**Exercise goal:** A verbatim copy of the data below is the required output.

(Stored records)
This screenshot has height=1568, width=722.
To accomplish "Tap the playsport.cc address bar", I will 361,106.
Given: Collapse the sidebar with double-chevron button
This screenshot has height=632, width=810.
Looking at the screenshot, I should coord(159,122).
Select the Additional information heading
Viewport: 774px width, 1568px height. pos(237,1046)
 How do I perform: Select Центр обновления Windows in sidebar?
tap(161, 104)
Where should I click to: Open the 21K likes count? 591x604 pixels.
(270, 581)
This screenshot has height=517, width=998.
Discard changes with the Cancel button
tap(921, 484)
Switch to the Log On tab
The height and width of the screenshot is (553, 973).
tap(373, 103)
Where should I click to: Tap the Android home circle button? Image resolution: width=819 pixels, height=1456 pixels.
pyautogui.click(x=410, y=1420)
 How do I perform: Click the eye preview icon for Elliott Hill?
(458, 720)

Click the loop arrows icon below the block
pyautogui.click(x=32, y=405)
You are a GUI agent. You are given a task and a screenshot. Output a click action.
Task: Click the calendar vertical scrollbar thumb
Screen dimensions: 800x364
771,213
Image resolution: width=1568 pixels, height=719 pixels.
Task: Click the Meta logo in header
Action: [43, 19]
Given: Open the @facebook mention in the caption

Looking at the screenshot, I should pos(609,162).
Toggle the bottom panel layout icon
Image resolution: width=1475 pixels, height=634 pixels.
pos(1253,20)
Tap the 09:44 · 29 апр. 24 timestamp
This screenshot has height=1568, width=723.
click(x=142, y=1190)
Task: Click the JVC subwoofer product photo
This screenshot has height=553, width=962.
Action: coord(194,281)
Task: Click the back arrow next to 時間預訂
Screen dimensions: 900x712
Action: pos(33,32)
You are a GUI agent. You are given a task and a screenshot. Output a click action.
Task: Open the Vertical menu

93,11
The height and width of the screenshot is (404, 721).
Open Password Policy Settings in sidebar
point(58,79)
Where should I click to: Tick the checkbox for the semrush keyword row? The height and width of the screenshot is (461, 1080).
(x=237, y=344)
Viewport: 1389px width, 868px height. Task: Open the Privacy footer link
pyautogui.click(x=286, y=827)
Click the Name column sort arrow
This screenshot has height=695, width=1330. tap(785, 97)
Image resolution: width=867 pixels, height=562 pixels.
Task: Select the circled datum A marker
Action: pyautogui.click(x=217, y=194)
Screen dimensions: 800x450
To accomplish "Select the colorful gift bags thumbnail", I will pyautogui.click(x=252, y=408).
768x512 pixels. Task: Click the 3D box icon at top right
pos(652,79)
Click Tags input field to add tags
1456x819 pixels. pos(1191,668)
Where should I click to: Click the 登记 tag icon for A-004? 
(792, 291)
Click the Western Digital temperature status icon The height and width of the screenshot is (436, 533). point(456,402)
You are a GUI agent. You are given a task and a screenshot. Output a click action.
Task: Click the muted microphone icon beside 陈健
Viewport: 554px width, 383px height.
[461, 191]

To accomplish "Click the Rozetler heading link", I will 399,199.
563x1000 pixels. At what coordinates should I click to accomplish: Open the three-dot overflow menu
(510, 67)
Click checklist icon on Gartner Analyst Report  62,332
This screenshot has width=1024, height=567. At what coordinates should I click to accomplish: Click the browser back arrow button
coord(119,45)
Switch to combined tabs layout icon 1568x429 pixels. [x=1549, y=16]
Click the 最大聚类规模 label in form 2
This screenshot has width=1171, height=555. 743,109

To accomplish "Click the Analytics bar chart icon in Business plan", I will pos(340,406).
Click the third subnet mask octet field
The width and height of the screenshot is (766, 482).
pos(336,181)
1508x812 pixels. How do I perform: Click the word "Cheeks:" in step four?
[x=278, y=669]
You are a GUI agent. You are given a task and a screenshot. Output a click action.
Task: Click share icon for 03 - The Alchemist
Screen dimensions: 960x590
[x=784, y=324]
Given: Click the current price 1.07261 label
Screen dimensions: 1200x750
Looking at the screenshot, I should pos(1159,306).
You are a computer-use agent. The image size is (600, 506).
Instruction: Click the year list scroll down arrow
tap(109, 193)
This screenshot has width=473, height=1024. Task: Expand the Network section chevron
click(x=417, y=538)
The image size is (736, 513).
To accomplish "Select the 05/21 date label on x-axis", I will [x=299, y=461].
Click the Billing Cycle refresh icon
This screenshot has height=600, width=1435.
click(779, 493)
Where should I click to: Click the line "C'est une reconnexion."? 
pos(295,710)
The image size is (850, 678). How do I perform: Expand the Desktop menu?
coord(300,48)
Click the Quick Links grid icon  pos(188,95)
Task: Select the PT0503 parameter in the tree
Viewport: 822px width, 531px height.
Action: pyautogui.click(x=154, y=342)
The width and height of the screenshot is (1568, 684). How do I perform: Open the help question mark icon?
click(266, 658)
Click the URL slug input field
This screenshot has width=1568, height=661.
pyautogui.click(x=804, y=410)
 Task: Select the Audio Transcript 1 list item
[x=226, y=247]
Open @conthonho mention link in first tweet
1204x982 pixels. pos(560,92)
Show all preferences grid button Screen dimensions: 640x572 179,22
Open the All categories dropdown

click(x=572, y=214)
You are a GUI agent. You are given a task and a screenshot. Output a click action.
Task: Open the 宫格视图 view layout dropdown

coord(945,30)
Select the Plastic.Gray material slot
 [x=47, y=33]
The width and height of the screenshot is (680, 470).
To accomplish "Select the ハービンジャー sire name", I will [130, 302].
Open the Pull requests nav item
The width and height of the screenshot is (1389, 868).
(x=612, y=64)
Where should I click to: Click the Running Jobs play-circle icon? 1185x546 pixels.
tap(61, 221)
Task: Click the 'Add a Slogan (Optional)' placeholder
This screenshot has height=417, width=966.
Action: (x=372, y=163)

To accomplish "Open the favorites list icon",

**Answer to this exercise:**
This screenshot has height=1568, width=722.
To accomplish "Tap the playsport.cc address bar", I will 361,106.
Given: Collapse the sidebar with double-chevron button
This screenshot has height=632, width=810.
Looking at the screenshot, I should coord(159,122).
Select the Additional information heading
Viewport: 774px width, 1568px height. pos(237,1046)
 How do I perform: Select Центр обновления Windows in sidebar?
tap(161, 104)
Where should I click to: Open the 21K likes count? 591x604 pixels.
(270, 581)
This screenshot has height=517, width=998.
Discard changes with the Cancel button
tap(921, 484)
Switch to the Log On tab
The height and width of the screenshot is (553, 973).
tap(373, 103)
Where should I click to: Tap the Android home circle button? Image resolution: width=819 pixels, height=1456 pixels.
pyautogui.click(x=410, y=1420)
 How do I perform: Click the eye preview icon for Elliott Hill?
(458, 720)

Click the loop arrows icon below the block
pyautogui.click(x=32, y=405)
You are a GUI agent. You are given a task and a screenshot. Output a click action.
Task: Click the calendar vertical scrollbar thumb
Screen dimensions: 800x364
771,213
Image resolution: width=1568 pixels, height=719 pixels.
Task: Click the Meta logo in header
Action: [43, 19]
Given: Open the @facebook mention in the caption

Looking at the screenshot, I should pos(609,162).
Toggle the bottom panel layout icon
Image resolution: width=1475 pixels, height=634 pixels.
pos(1253,20)
Tap the 09:44 · 29 апр. 24 timestamp
This screenshot has height=1568, width=723.
click(x=142, y=1190)
Task: Click the JVC subwoofer product photo
This screenshot has height=553, width=962.
Action: coord(194,281)
Task: Click the back arrow next to 時間預訂
Screen dimensions: 900x712
Action: pos(33,32)
You are a GUI agent. You are given a task and a screenshot. Output a click action.
Task: Open the Vertical menu

93,11
The height and width of the screenshot is (404, 721).
Open Password Policy Settings in sidebar
point(58,79)
Where should I click to: Tick the checkbox for the semrush keyword row? The height and width of the screenshot is (461, 1080).
(x=237, y=344)
Viewport: 1389px width, 868px height. Task: Open the Privacy footer link
pyautogui.click(x=286, y=827)
Click the Name column sort arrow
This screenshot has height=695, width=1330. tap(785, 97)
Image resolution: width=867 pixels, height=562 pixels.
Task: Select the circled datum A marker
Action: pyautogui.click(x=217, y=194)
Screen dimensions: 800x450
To accomplish "Select the colorful gift bags thumbnail", I will pyautogui.click(x=252, y=408).
768x512 pixels. Task: Click the 3D box icon at top right
pos(652,79)
Click Tags input field to add tags
1456x819 pixels. pos(1191,668)
Where should I click to: Click the 登记 tag icon for A-004? 
(792, 291)
Click the Western Digital temperature status icon The height and width of the screenshot is (436, 533). point(456,402)
You are a GUI agent. You are given a task and a screenshot. Output a click action.
Task: Click the muted microphone icon beside 陈健
Viewport: 554px width, 383px height.
[461, 191]

To accomplish "Click the Rozetler heading link", I will 399,199.
563x1000 pixels. At what coordinates should I click to accomplish: Open the three-dot overflow menu
(510, 67)
Click checklist icon on Gartner Analyst Report  62,332
This screenshot has width=1024, height=567. At what coordinates should I click to accomplish: Click the browser back arrow button
coord(119,45)
Switch to combined tabs layout icon 1568x429 pixels. [x=1549, y=16]
Click the 最大聚类规模 label in form 2
This screenshot has width=1171, height=555. 743,109

To accomplish "Click the Analytics bar chart icon in Business plan", I will pos(340,406).
Click the third subnet mask octet field
The width and height of the screenshot is (766, 482).
pos(336,181)
1508x812 pixels. How do I perform: Click the word "Cheeks:" in step four?
[x=278, y=669]
You are a GUI agent. You are given a task and a screenshot. Output a click action.
Task: Click share icon for 03 - The Alchemist
Screen dimensions: 960x590
[x=784, y=324]
Given: Click the current price 1.07261 label
Screen dimensions: 1200x750
Looking at the screenshot, I should pos(1159,306).
You are a computer-use agent. The image size is (600, 506).
Instruction: Click the year list scroll down arrow
tap(109, 193)
This screenshot has width=473, height=1024. Task: Expand the Network section chevron
click(x=417, y=538)
The image size is (736, 513).
To accomplish "Select the 05/21 date label on x-axis", I will [x=299, y=461].
Click the Billing Cycle refresh icon
This screenshot has height=600, width=1435.
click(779, 493)
Where should I click to: Click the line "C'est une reconnexion."? 
pos(295,710)
The image size is (850, 678). How do I perform: Expand the Desktop menu?
coord(300,48)
Click the Quick Links grid icon  pos(188,95)
Task: Select the PT0503 parameter in the tree
Viewport: 822px width, 531px height.
Action: pyautogui.click(x=154, y=342)
The width and height of the screenshot is (1568, 684). How do I perform: Open the help question mark icon?
click(266, 658)
Click the URL slug input field
This screenshot has width=1568, height=661.
pyautogui.click(x=804, y=410)
 Task: Select the Audio Transcript 1 list item
[x=226, y=247]
Open @conthonho mention link in first tweet
1204x982 pixels. pos(560,92)
Show all preferences grid button Screen dimensions: 640x572 179,22
Open the All categories dropdown

click(x=572, y=214)
You are a GUI agent. You are given a task and a screenshot. Output a click action.
Task: Open the 宫格视图 view layout dropdown

coord(945,30)
Select the Plastic.Gray material slot
 [x=47, y=33]
The width and height of the screenshot is (680, 470).
To accomplish "Select the ハービンジャー sire name", I will [130, 302].
Open the Pull requests nav item
The width and height of the screenshot is (1389, 868).
(x=612, y=64)
Where should I click to: Click the Running Jobs play-circle icon? 1185x546 pixels.
tap(61, 221)
Task: Click the 'Add a Slogan (Optional)' placeholder
This screenshot has height=417, width=966.
Action: (x=372, y=163)

To accomplish "Open the favorites list icon",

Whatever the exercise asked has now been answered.